### SOURCE DOCUMENT
%%
Using Julia 1.9.3 and Zygote v0.6.67, I get the following results:

307.613 μs (10 allocations: 40.62 KiB)
3.327 ms (947 allocations: 19.31 MiB)

for the mock-loss evaluation and its gradient respectively.

My question: considering that the call to the mock loss function is fairly fast and allocates fairly little, is it reasonable that the gradient calculation results in (what seems to me) such high memory consumption?

Many thanks in advance.

This sort of thing seems to be “just how it is” for now, with Zygote. See for example: Surprisingly large number of allocations · Issue #202 · FluxML/Zygote.jl · GitHub

FWIW I recall seeing something similar when using ForwardDiff—most memory allocations than I thought ought to be necessary. In that case (since speed mattered in that part of the code) I eventually resorted to just hand-rolling the gradients.

But, I’m still not confident that there isn’t a way around this. In particular it seems that there’s no technical barrier preventing an autodiff package from pre-allocating any memory needed for gradients, and repeatedly using the same chunks. I believe that’s effectively what jax accomplishes, for example.
%%
### DATA SHOWN
%%
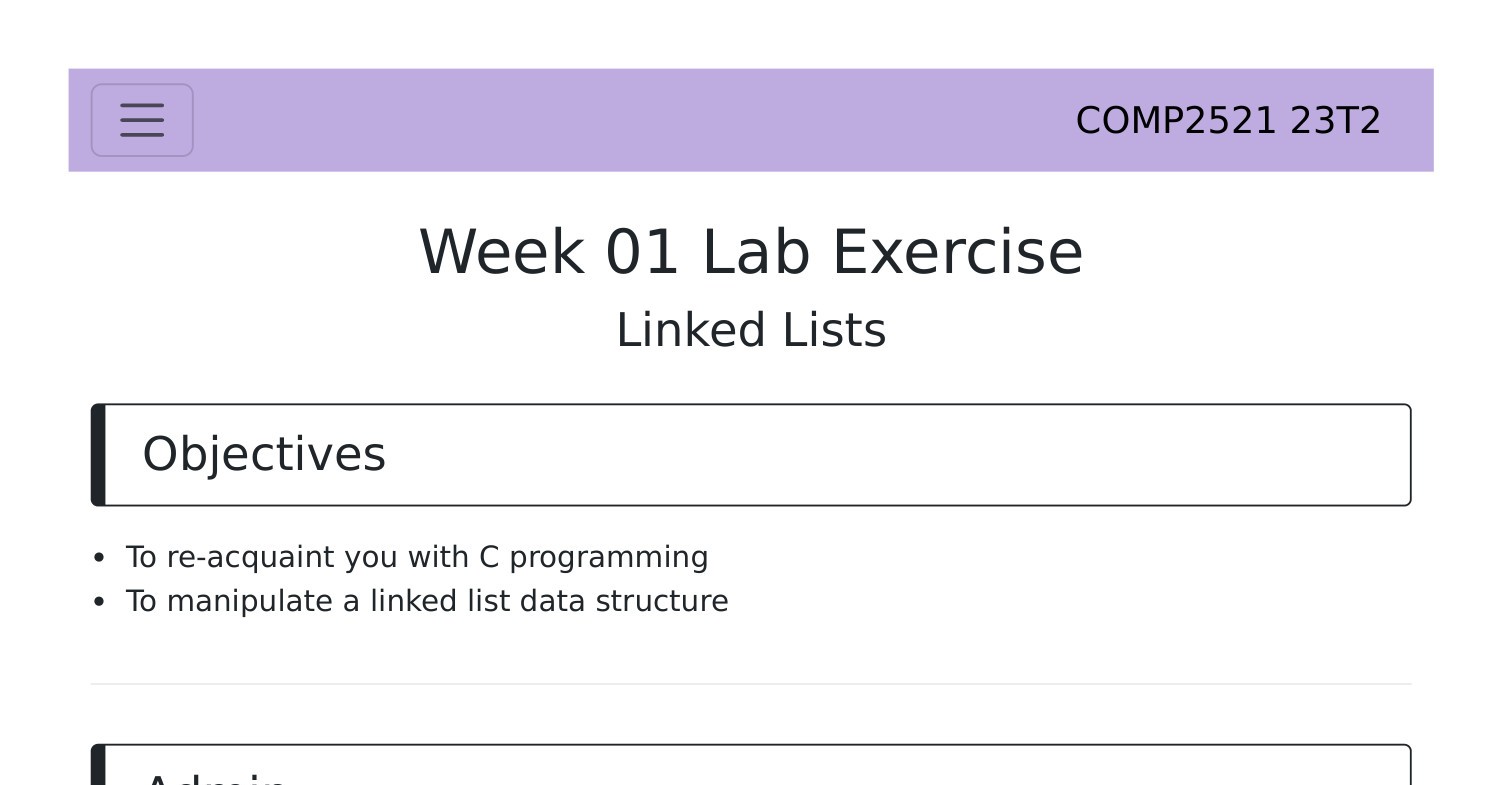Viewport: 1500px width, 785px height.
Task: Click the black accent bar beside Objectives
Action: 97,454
%%
%%
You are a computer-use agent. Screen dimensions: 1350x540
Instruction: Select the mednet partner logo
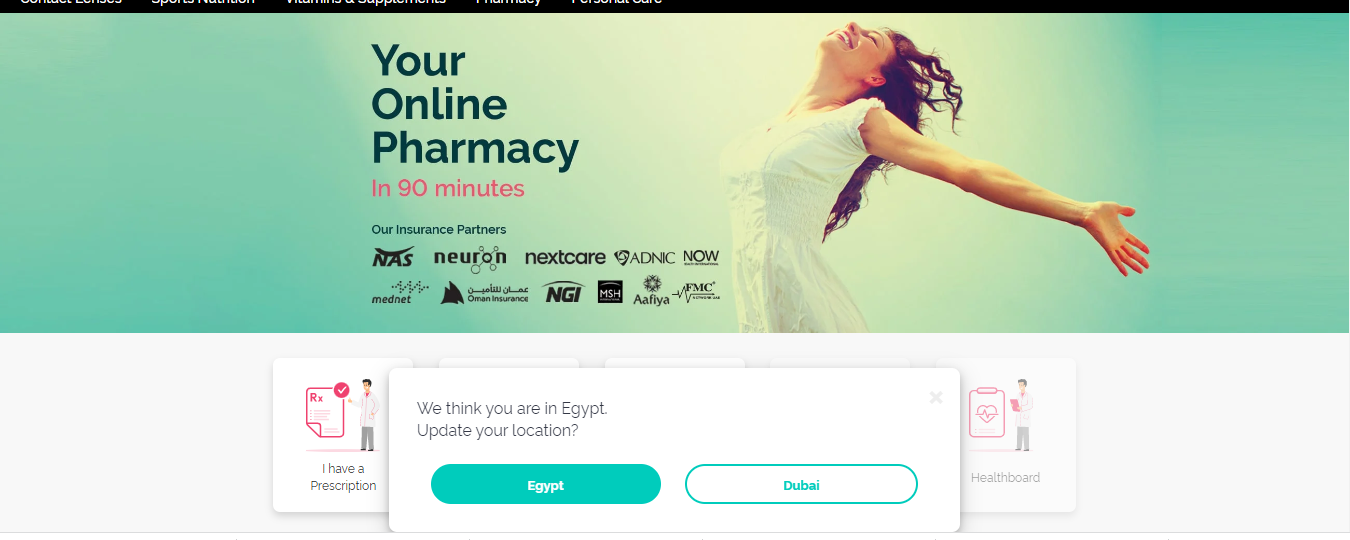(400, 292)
%%
### ASSIGNED TASK
Answer these questions from the forum thread:
(a) Which versions of Julia and Zygote were used?
(b) How many allocations did the gradient calculation make, and how much memory did it use?
(c) What did the reply's author eventually do after seeing more memory allocations than expected with ForwardDiff?
The data has no connection to the forum thread.

### YOUR RESPONSE
(a) Julia 1.9.3 and Zygote v0.6.67.
(b) 947 allocations, using 19.31 MiB.
(c) The author hand-rolled the gradients.